In Figure 9-57, a stationary block explodes into two pieces L and R that slide across a frictionless floor and then into regions with friction, where they stop. Piece L, with a mass of 2.2 kg, encounters a coefficient of kinetic friction µL = 0.40 and slides to a stop in distance dL = 0.15 m. Piece R encounters a coefficient of kinetic friction µR = 0.50 and slides to a stop in distance dR = 0.38 m.

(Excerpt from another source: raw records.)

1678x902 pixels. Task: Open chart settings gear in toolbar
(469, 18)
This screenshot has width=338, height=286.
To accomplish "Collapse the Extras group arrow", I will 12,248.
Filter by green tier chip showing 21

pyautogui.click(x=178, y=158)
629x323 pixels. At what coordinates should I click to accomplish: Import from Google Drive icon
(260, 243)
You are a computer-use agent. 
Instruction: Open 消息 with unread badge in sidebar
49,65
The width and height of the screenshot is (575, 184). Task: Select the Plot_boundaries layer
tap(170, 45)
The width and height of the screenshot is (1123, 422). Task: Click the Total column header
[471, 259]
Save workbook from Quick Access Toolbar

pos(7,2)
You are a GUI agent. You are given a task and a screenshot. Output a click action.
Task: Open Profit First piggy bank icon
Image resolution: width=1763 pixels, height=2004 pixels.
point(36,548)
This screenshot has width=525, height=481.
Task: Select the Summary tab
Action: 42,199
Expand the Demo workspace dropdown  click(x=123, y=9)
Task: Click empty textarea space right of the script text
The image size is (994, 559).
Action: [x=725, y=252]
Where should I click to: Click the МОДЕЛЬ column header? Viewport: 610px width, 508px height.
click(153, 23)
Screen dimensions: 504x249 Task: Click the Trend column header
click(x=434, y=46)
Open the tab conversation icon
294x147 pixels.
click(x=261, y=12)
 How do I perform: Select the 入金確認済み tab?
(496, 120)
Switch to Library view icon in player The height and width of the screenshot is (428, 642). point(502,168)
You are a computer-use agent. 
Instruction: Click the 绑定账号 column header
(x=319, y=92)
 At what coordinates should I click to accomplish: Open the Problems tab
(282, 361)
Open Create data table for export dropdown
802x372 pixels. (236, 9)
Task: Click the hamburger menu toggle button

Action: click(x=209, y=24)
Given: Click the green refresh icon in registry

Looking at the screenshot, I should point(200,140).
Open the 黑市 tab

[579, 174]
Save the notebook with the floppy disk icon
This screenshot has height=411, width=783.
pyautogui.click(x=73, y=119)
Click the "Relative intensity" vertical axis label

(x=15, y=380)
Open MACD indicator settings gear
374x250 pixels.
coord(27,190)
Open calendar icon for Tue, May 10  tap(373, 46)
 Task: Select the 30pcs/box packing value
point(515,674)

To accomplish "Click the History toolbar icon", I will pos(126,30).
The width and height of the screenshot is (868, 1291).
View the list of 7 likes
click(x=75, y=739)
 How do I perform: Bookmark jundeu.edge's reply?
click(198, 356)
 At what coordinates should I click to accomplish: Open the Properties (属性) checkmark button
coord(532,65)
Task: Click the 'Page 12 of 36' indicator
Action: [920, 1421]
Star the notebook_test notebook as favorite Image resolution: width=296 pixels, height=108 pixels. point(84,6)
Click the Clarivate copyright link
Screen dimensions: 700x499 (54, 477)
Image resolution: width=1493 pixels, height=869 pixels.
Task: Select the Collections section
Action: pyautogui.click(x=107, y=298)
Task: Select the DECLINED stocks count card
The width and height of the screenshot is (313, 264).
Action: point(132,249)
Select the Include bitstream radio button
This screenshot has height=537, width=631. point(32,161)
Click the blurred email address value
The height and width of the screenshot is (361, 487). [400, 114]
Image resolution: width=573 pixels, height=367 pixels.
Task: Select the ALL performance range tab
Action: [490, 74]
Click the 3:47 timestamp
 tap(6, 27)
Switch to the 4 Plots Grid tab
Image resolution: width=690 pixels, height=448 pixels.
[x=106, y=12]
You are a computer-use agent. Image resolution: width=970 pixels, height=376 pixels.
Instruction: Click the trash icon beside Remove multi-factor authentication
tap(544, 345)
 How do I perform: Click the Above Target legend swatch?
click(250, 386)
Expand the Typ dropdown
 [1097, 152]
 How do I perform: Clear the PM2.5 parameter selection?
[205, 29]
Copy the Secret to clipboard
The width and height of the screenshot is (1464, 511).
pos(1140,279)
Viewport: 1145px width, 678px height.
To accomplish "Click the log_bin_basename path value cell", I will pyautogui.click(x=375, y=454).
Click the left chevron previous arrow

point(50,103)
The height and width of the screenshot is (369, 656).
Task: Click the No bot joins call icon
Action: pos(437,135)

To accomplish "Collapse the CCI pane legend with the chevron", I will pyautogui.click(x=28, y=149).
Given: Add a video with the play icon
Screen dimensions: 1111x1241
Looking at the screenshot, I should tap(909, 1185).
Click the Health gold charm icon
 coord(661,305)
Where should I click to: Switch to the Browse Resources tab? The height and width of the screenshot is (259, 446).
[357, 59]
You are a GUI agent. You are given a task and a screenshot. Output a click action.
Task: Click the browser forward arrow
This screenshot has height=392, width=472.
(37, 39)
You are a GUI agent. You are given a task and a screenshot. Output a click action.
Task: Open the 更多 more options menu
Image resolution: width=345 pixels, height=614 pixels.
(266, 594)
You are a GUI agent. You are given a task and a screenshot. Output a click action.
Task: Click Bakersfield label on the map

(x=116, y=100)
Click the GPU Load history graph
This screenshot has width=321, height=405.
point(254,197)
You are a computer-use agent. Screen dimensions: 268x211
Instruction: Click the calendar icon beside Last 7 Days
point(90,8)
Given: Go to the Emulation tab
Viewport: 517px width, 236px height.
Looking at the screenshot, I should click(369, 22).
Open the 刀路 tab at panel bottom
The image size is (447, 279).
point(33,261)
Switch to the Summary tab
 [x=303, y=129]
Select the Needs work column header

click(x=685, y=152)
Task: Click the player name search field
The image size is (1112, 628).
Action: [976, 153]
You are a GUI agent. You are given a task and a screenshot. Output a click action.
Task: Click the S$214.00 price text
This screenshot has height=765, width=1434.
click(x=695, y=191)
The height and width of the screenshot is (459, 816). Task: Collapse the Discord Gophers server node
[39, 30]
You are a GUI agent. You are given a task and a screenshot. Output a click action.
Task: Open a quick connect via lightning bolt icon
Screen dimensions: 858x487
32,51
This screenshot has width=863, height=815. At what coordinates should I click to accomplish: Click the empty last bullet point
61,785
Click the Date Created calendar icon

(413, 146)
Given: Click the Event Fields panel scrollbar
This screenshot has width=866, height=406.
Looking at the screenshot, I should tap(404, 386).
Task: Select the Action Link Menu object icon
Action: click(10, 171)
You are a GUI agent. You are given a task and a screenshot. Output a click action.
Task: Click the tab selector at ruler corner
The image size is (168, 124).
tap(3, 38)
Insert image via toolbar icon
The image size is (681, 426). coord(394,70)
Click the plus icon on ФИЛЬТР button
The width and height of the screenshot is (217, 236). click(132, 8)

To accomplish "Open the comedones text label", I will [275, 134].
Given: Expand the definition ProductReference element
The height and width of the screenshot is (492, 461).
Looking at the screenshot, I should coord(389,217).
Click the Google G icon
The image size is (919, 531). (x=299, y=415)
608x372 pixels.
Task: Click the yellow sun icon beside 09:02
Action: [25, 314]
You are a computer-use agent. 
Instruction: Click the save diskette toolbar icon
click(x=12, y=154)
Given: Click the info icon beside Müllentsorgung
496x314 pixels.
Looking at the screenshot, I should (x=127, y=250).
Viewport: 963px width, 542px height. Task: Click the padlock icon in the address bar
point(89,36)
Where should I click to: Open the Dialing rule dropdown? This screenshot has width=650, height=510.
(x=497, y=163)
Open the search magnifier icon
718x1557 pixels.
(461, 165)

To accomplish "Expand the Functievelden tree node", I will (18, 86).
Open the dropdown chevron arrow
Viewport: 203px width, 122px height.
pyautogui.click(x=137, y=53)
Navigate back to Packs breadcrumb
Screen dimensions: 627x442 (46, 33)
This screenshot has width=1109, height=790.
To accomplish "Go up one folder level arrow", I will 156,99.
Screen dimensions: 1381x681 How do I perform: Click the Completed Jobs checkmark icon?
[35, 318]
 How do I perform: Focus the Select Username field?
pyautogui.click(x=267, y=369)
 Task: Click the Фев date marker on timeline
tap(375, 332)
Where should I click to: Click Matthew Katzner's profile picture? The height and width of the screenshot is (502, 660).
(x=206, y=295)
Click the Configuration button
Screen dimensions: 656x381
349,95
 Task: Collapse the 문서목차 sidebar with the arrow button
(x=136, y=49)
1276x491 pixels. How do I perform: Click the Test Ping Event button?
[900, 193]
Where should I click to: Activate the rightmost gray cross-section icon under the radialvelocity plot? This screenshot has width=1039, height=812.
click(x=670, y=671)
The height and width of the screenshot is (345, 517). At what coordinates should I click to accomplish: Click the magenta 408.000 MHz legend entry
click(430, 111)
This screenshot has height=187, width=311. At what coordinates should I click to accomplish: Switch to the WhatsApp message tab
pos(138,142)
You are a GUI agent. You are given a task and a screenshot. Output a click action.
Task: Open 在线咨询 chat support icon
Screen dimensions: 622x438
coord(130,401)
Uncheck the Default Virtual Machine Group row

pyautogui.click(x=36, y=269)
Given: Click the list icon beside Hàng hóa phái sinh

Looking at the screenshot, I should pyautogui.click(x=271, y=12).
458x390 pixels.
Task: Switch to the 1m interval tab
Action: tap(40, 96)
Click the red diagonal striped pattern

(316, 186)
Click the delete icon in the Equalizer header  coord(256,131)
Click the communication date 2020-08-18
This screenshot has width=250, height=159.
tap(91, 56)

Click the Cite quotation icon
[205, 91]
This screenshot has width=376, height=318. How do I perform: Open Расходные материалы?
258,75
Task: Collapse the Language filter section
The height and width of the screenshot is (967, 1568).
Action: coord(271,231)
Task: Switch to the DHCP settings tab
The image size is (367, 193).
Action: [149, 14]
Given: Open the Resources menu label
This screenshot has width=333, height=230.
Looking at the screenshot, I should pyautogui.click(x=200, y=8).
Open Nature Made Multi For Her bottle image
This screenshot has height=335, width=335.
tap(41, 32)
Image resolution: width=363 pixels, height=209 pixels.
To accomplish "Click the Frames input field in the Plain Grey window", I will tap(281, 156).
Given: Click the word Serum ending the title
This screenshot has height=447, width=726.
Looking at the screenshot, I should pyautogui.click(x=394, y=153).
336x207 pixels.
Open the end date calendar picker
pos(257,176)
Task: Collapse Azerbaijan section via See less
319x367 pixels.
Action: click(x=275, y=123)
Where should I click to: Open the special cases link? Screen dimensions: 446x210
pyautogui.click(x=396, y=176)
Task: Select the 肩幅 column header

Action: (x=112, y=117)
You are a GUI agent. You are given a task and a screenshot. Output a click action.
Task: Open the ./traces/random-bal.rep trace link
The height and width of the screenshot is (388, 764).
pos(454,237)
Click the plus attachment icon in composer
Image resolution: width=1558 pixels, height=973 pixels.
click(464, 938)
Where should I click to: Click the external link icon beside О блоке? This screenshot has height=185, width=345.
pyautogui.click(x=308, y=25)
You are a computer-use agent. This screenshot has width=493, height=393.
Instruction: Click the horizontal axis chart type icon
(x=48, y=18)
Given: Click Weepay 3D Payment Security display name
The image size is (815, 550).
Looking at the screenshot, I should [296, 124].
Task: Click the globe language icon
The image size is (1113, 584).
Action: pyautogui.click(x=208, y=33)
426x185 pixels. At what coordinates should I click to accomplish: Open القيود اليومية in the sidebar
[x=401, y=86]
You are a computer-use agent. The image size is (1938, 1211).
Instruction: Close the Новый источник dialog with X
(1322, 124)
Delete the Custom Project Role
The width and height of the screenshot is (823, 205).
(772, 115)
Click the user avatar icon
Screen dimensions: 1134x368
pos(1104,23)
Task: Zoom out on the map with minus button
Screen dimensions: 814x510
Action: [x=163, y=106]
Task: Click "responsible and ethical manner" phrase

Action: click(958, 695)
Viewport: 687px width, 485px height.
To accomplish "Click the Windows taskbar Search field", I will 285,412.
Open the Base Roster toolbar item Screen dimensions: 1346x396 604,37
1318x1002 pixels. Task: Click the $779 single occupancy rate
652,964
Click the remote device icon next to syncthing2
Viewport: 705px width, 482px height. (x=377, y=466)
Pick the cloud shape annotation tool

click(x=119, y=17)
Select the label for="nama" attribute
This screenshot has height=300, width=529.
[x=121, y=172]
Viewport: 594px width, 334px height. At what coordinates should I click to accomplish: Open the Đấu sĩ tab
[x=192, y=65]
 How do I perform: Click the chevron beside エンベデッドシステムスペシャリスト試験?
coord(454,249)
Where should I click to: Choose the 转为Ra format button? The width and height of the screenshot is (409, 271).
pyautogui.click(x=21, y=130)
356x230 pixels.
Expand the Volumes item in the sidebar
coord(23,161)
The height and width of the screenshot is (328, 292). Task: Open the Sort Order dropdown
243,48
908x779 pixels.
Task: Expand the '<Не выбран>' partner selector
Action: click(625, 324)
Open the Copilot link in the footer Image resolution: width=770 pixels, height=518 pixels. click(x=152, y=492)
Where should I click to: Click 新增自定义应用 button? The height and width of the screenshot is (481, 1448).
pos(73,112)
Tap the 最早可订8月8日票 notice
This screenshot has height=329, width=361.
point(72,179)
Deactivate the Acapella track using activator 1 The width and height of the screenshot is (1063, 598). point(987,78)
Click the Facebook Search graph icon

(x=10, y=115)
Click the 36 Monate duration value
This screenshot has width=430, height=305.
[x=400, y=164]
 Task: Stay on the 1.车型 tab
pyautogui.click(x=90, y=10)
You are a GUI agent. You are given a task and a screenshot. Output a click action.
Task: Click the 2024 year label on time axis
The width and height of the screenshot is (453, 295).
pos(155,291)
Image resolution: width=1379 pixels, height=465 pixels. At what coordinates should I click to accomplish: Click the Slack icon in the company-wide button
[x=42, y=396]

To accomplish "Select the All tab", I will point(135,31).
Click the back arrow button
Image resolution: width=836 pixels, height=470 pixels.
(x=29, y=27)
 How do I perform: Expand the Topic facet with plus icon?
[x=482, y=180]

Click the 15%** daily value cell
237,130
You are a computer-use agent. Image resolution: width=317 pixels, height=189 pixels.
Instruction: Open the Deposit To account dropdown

What was the mass of the original block?

Answer 1

let mL be the mass of the piece L

and mR be the mass of the piece R

then required mass of the original block is mL+mR

mL = 2.2 kg (Given)

according to work energy theorem

work done by the frictional force on L = change in kinetic energy of L

-fk*dL = -0.5*mL*uL^2

fk*dL = 0.5*mL*uL^2

fk = mu_L*mL*g = 0.4*2.2*9.81 = 8.64 N

8.64*0.15 = 0.5*2.2*uL^2

then initial speed of L is uL = 1.08 m/s

similarly initial speed of the R is

mu_R*dR*mR*g = 0.5*mR*uR^2

0.5*0.38*mR*9.81 = 0.5*mR*uR^2

uR = 1.93 m/s

apply law of conservation of momentum

mL*uL = -mR*uR = -mR*1.93

2.2*1.08/1.93 = -mR

mR = 1.23

totalmass of the original block is 1.23+2.2 = 3.43 kg